=== Section Start ===
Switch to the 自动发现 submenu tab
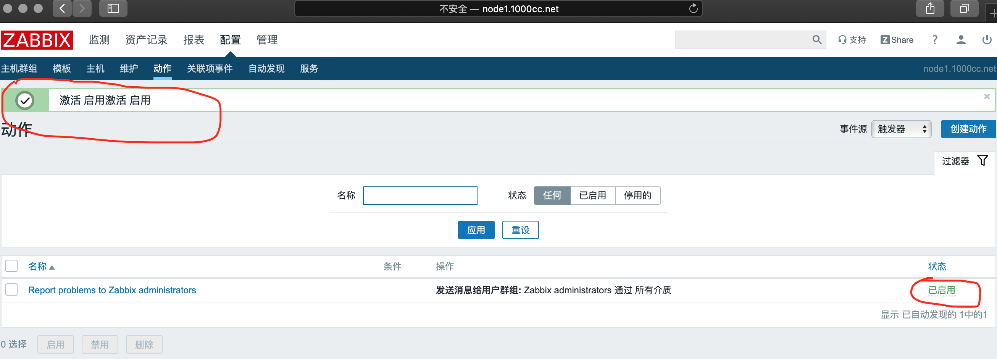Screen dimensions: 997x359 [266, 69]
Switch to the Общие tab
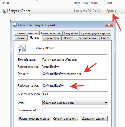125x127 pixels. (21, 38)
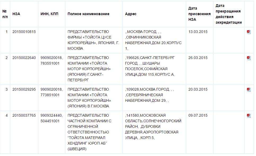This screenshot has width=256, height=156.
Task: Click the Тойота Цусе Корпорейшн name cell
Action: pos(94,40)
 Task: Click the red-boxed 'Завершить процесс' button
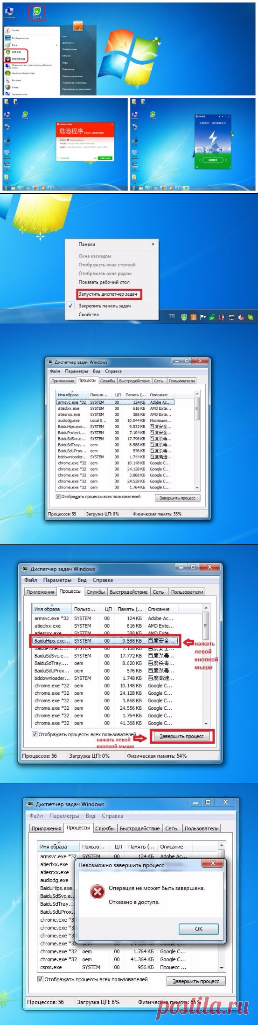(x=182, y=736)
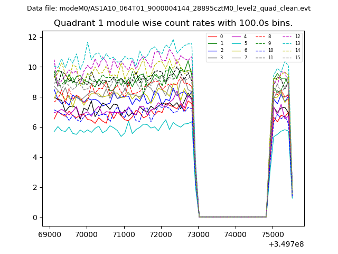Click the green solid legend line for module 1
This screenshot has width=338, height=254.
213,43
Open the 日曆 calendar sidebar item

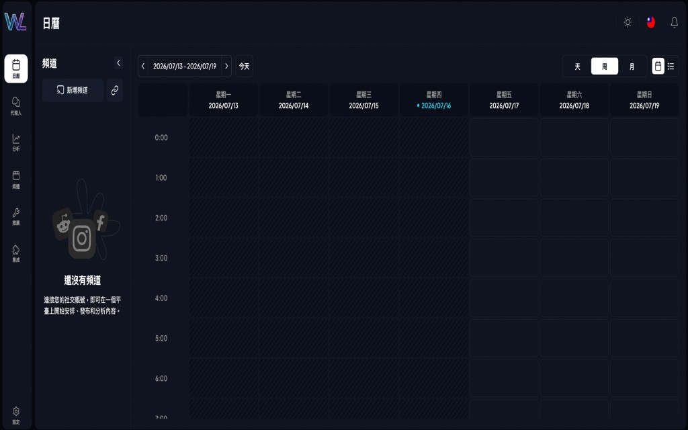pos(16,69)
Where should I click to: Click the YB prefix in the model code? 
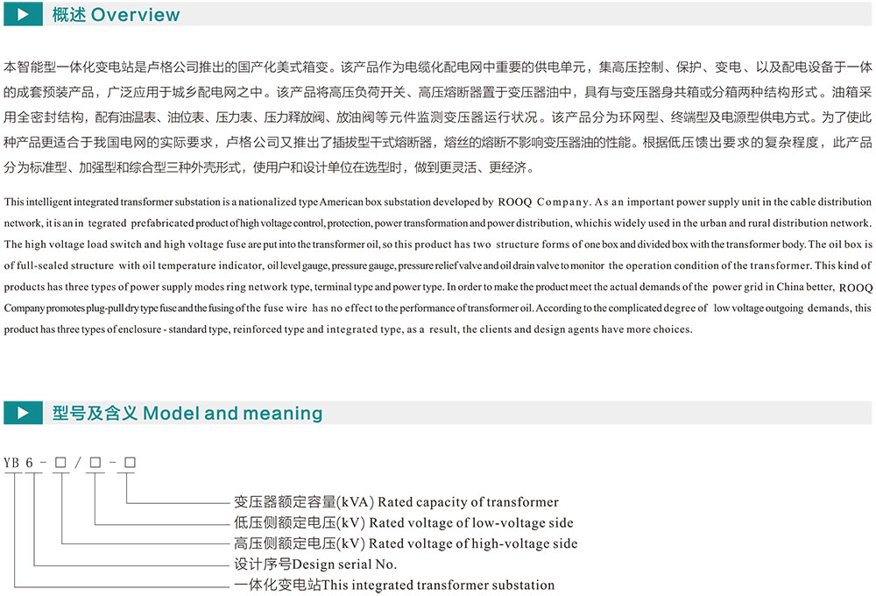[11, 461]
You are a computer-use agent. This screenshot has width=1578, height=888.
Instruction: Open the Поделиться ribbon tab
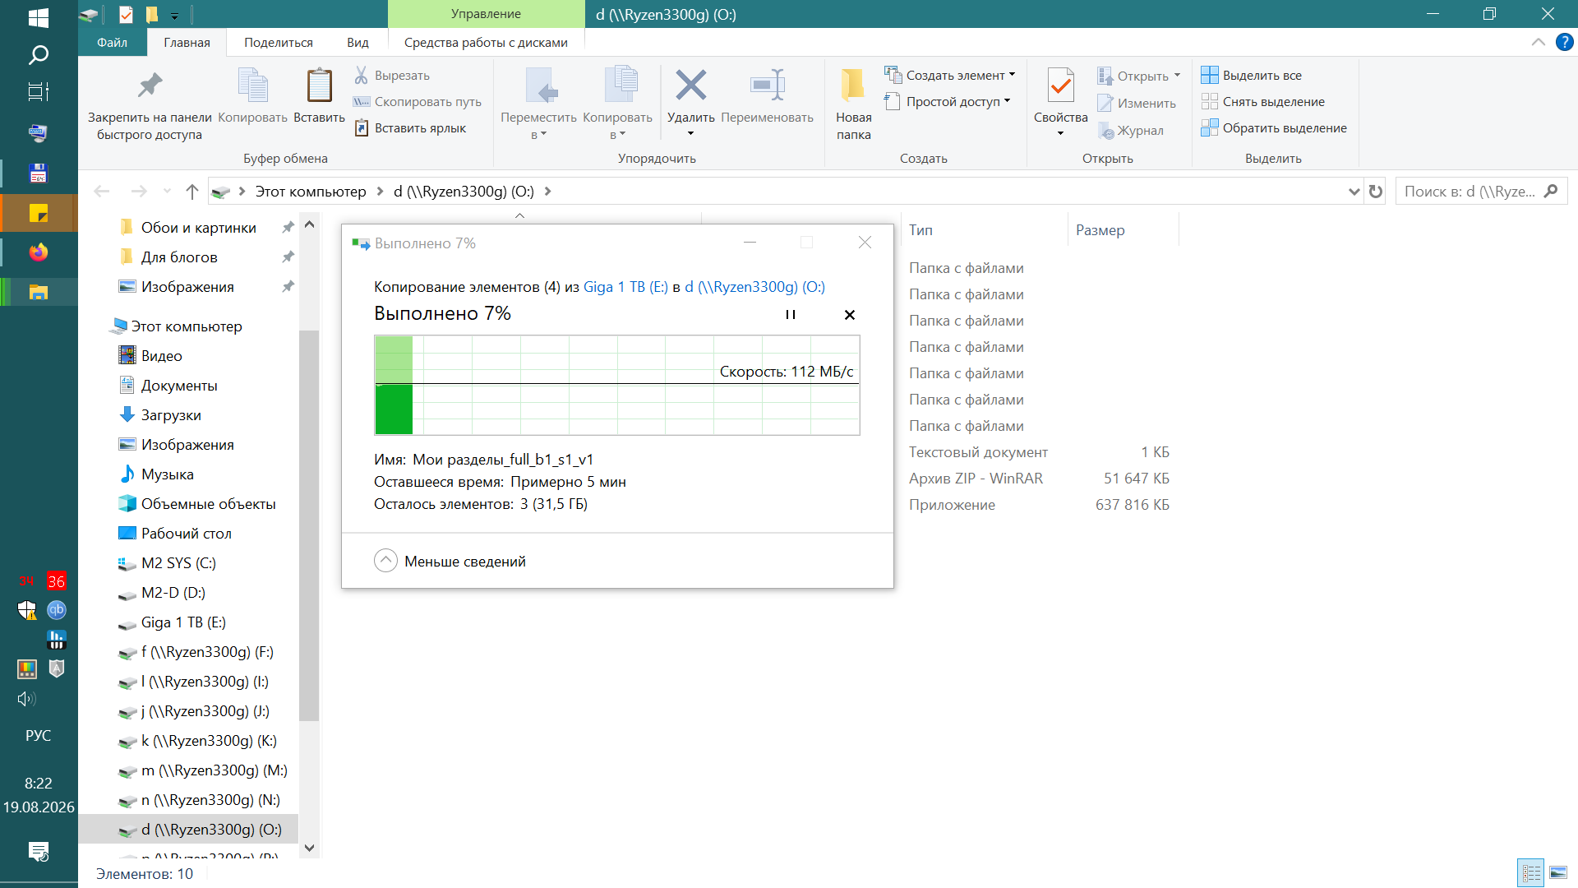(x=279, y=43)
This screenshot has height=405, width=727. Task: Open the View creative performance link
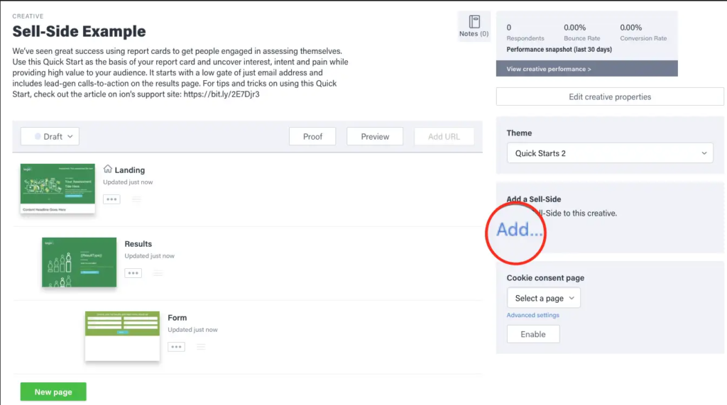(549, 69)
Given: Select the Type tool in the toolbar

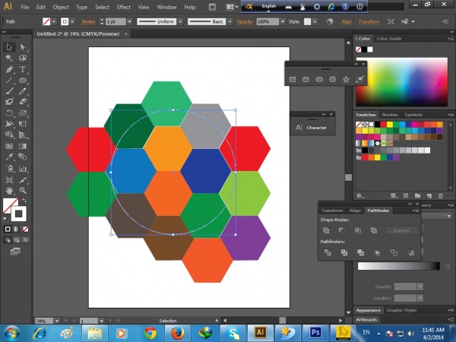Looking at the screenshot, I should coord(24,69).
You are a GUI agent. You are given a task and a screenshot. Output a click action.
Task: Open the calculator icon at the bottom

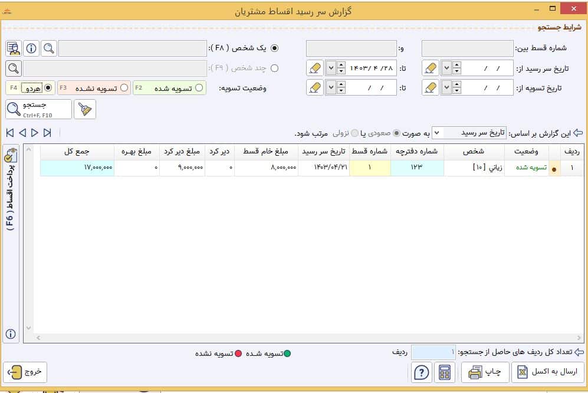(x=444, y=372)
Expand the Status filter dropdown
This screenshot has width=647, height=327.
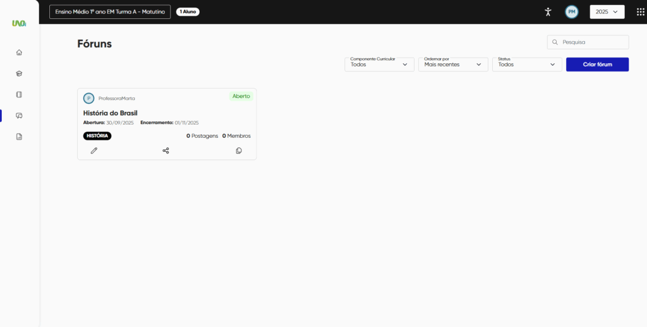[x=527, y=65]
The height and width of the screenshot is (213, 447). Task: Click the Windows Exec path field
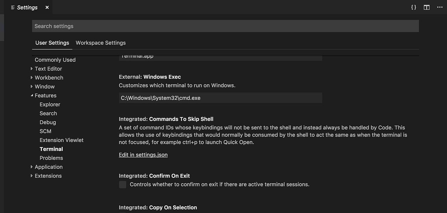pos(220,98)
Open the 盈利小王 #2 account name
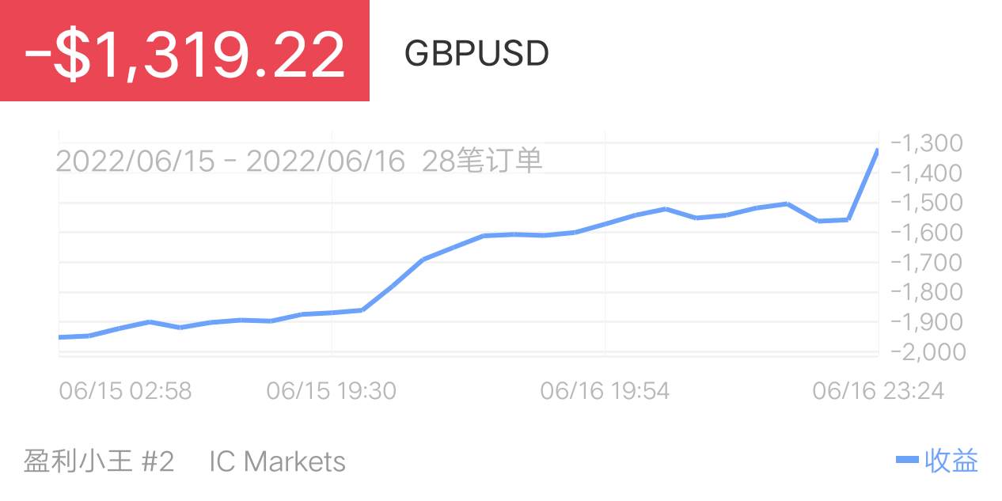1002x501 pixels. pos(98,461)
=== Section End ===
[Work instruction]: Where a picture appears, skip it and copy the rest of the data word for word.

[Exercise answer]:
Switch to the 自动发现 submenu tab
Screen dimensions: 997x359 [266, 69]
Switch to the Общие tab
125x127 pixels. (21, 38)
This screenshot has width=256, height=156.
Task: Click the Тойота Цусе Корпорейшн name cell
Action: pos(94,40)
 Task: Click the red-boxed 'Завершить процесс' button
(x=182, y=736)
Click the green solid legend line for module 1
This screenshot has width=338, height=254.
213,43
Open the 日曆 calendar sidebar item

pos(16,69)
Where should I click to: Click the YB prefix in the model code? 
[11, 461]
You are a computer-use agent. This screenshot has width=1578, height=888.
Instruction: Open the Поделиться ribbon tab
(x=279, y=43)
This screenshot has height=405, width=727. Task: Open the View creative performance link
(549, 69)
Given: Select the Type tool in the toolbar

Looking at the screenshot, I should coord(24,69).
You are a GUI agent. You are given a task and a screenshot. Output a click action.
Task: Open the calculator icon at the bottom

(x=444, y=372)
Expand the Status filter dropdown
This screenshot has width=647, height=327.
[x=527, y=65]
The height and width of the screenshot is (213, 447). Task: Click the Windows Exec path field
pos(220,98)
Open the 盈利小王 #2 account name
1002x501 pixels. pos(98,461)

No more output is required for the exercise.